The goods news is, you are aware of and acknowledge what you are doing, which means you can act to both deal with the situation and counteract the damage that has been done to your daughter's self-esteem.

But you need to act NOW.

You both need counselling. You, in order to deal with the underlying causes of your mistreatment of your daughter; you already have a great deal of insight as to why...it's time to get some professional help in order to deal with those causes. But it isn't enough to get counselling, J; you MUST exact change for the sake of your daughter. If you can't do that, you need to find a healthier, loving place for her. If you DO decide to place her in more loving hands, she must understand that the action is not the ultimate form of rejection. I don't recommend this latter alternative; but if it comes down to a choice between continued emotional abuse at the hands of her mother and re-building her self-worth, then over the long term, she is better off with people who will love and nurture and support her.

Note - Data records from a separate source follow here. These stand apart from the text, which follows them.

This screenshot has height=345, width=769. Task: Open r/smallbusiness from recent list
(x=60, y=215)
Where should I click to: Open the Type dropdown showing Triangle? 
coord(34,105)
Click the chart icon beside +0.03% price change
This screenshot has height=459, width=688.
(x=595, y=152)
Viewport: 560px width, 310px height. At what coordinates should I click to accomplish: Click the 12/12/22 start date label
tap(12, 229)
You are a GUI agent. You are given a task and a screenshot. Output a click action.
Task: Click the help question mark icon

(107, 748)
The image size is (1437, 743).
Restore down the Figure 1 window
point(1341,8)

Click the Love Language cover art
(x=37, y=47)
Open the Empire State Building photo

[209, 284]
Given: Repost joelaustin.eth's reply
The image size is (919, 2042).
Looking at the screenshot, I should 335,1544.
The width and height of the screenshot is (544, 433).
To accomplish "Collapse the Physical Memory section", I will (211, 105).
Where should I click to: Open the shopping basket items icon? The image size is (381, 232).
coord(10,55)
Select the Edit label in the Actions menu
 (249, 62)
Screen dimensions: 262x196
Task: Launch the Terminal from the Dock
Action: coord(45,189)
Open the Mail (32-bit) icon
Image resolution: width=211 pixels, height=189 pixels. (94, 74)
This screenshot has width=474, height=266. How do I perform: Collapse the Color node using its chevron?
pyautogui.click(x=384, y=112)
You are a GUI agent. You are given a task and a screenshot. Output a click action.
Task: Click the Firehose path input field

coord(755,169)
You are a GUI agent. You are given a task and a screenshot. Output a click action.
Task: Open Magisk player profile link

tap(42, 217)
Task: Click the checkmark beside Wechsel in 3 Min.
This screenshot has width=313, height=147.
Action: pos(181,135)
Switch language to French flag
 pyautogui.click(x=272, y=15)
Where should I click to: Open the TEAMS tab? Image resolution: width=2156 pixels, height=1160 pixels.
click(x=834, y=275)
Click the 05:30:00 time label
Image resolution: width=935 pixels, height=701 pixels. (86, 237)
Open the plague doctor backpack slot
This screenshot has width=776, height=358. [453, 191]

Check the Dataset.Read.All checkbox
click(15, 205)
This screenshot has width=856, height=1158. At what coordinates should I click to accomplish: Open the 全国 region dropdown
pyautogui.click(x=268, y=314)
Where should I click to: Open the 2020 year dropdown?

Your daughter also needs counselling. But more than anything else, she needs her mother's unconditional love. She needs to know she is special. She needs to know she is loveable. Right now, she feels she is unworthy of love. She is too precious to be mistreated. She doesn't deserve to be mistreated. Your daughter doesn't deserve to have a mother who blames her for all the mistakes that she herself made. Those are your mistakes, J; not hers. To blame her is to not accept responsibility for the choices you've made in your life.

I cannot stress enough that your worst fears ARE coming to pass. If you love your daughter—and I honestly believe you do—you'll run, not walk, to the nearest counsellor's office to get the help you both need. Find any and all resources that can help you along that path. You and your daughter are worth getting professional help.

Again, I do commend you, J, for the courage you've shown by writing me with this problem. I sincerely wish you both all the best.

Darlene Barriere
Violence & Abuse Prevention Educator
Author: On My Own Terms, A Memoir

Apr 30, 2008
Grow up
by: Anonymous

You are very much abusing your daughter. Stop treating her like she is your ex-husband and stop blaming her for your own mistakes. You must realize you have a problem by posting your story on this website. Get help now with your anger toward your ex. Don't do anymore damage to that precious child.